Quick Parenting Tip: Consequences

Friday, October 02, 2009

Posted by Indian Food Rocks

I recently joined a book group organized by the Parent Engagement Network of our local school district where we are reading Please Stop the Rollercoaster by Sue Blaney. It is different from most other book groups as we are going to read just this one book, chapter by chapter. Book groups for this particular book have morphed into parent support groups, as we struggle to deal with the world of our growing teens and tweens. I am looking forward to sharing some of the nuggets I come away with here on The Daily Tiffin, the first of which is:

Raising our children to be independent responsible adults is a common goal that all parents share. Consequence is a lesson they need to learn early in life so that they are able to make better choices for themselves as they grow. We were talking about simple things that result in an extra chore for Mom or Dad to do like:

  • not waking up in time and missing the bus
  • forgetting to take homework or books to school
  • forgetting to bring their books home from school
  • forgetting their lunchbox at home
  • and so on.
All the above result in either Mom or Dad having to drop what they are doing and drive an additional amount to bail their kids out. Some kids need this kind of support on a daily basis - almost. That is where consequences comes in. One parent says she has an understanding with her kids where she allows them one rescue per month, or she charges them $1 per event from their allowance. This seems to work very well for them but it did not appeal to me as the underlying message is that you can buy yourself out of trouble.

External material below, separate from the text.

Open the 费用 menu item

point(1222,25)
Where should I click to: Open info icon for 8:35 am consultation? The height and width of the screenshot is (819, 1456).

Another suggestion that was put forth resonated well with me: the child takes on additional chores for the amount of time that her parent had to take out of his/her day to bail the kid out. My time for your time and the exchange must take place on the day that the support was required. This reinforces the value of time and also ensures that parental support is not taken for granted.

Do you have any tips that work well for you in such scenarios?